Evidence for negative feature guidance in visual search is explained by spatial recoding

Abstract

Theories of attention and visual search explain how attention is guided toward objects with known target features. But can attention be directed away from objects with a feature known to be associated only with distractors? Most studies have found that the demand to maintain the to-be-avoided feature in visual working memory biases attention toward matching objects rather than away from them. In contrast, Arita, Carlisle, and Woodman (2012) claimed that attention can be configured to selectively avoid objects that match a cued distractor color, and they reported evidence that this type of negative cue generates search benefits. However, the colors of the search array items in Arita et al. (2012) were segregated by hemifield (e.g., blue items on the left, red on the right), which allowed for a strategy of translating the feature-cue information into a simple spatial template (e.g., avoid right, or attend left). In the present study, we replicated the negative cue benefit using the Arita et al. (2012), method (albeit within a subset of participants who reliably used the color cues to guide attention). Then, we eliminated the benefit by using search arrays that could not be grouped by hemifield.
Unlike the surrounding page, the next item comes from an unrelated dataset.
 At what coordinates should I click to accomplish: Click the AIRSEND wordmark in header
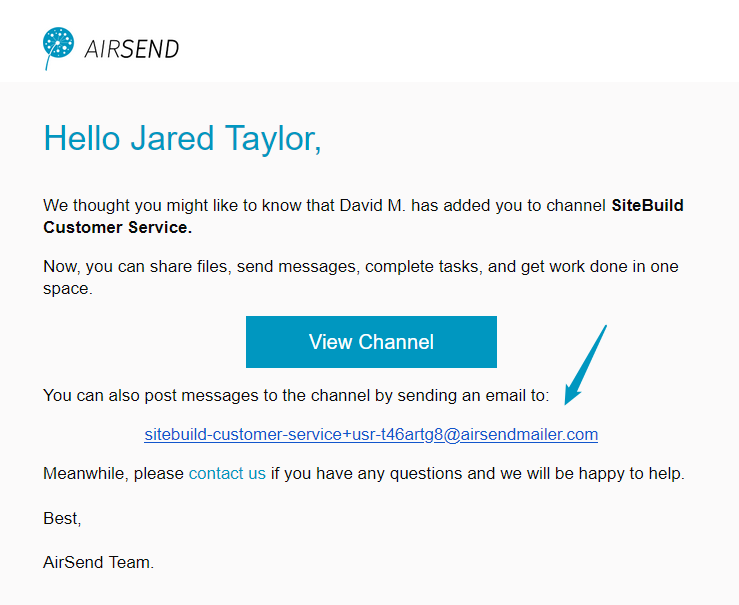click(x=131, y=49)
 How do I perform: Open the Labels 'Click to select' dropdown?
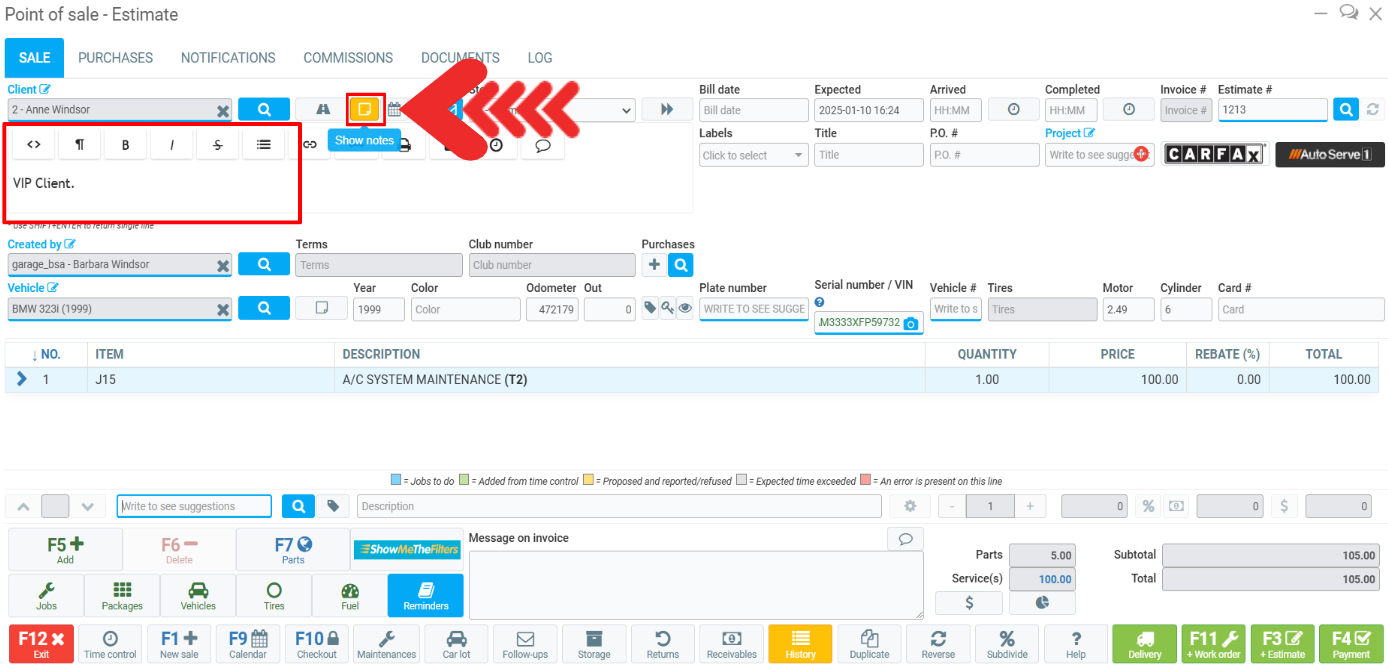pyautogui.click(x=754, y=155)
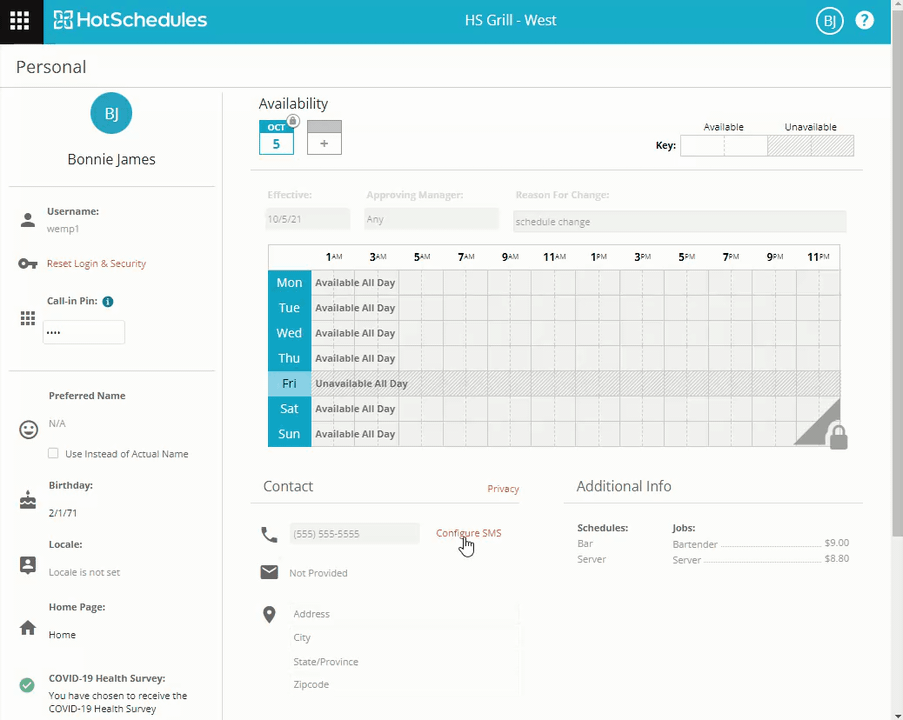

Our results suggest that feature-guided avoidance is implemented only indirectly, in this case by translating feature-cue information into a spatial template.

Figure 1

Example of trial events and search array for a negative-cue trial used in Experiment 1 (replication of Experiment 1A from Arita et. al (2012)).

Figure 2

Manual response time results from Experiment 1 plotted as a function of cue condition (negative, neutral, or positive). Mean correct RT was faster in the positive-cue condition (M=1105.69) than in the neutral-cue condition (M=1420.01), but there was no RT advantage for the negative-cue condition (M=1355.05) compared with the neutral-cue condition. Error bars represent within-subject 95% confidence intervals (Morey, 2008).

Figure 3

Positive cue benefit (neutral RT – positive RT) was strongly correlated with negative cue benefit (neutral RT – negative RT; r=.67, p=.001). Half of the neutral trial RTs were used to calculate the positive cue benefit and the other half were used to calculate the negative cue benefit.

Figure 4

Participants were split into two groups based on magnitude of positive cue benefit: high group (greatest positive cue benefit, N=13), low group (least positive cue benefit, N=13). Participants in the high group demonstrated a reliable benefit from the negative cue (M=1229.36), relative to the neutral condition (M=1525.19), which replicated the pattern of results found by Arita et al. (2012). Participants in the low group demonstrated no benefit from the negative cue. Error bars represent within-subject 95% confidence intervals (Morey, 2008).

Figure 5

Example search arrays illustrating the segregated (top panel) and mixed (bottom panel) conditions used in Experiment 2. All other trial events (fixation, cue, ISI) were the same as used in Experiment 1.

Figure 6

Manual response time results from Experiment 2 plotted as a function of cue type (color, location) and collapsed across array type (segregated, mixed) since this did not result in any significant effects. When given a location cue, participants were faster to respond to the target item in both the negative-cue (M=1107.97) and positive-cue (M=1044.60) conditions compared with neutral (M=1255.94). When given a color cue (as in Experiment 1), participants demonstrated a positive-cue benefit (M=1087.84) compared with the neutral-cue condition (M=1315.81), but not a negative-cue benefit (M=1354.44). Error bars represent within-subject 95% confidence intervals (Morey, 2008).

Figure 7

Similar to the results from Experiment 1, the magnitude of the positive cue benefit (neutral RT – positive RT) was strongly correlated with the magnitude of the negative cue benefit (neutral RT – negative RT; r=.62, p=.006). Half of the neutral trial RTs were used to calculate the positive cue benefit and the other half were used to calculate the negative cue benefit.

Figure 8

As in Experiment 1, participants were split into two groups based on magnitude of positive cue benefit: high group (greatest positive cue benefit, N=9), low group (least positive cue benefit, N=9). Participants in the high group demonstrated a reliable negative cue benefit (M=1212.32), relative to the neutral condition (M=1459.93), but only when the different colored items were segregated by hemifield (panel A). When the different colored items were mixed within each hemifield (panel B), participants in the high group no longer demonstrated a benefit from the negative cue (M=1378.57), relative to the neutral condition (M=1397.77). Participants in the low group did not demonstrate a negative cue benefit for either array type. Error bars represent within-subject 95% confidence intervals (Morey, 2008).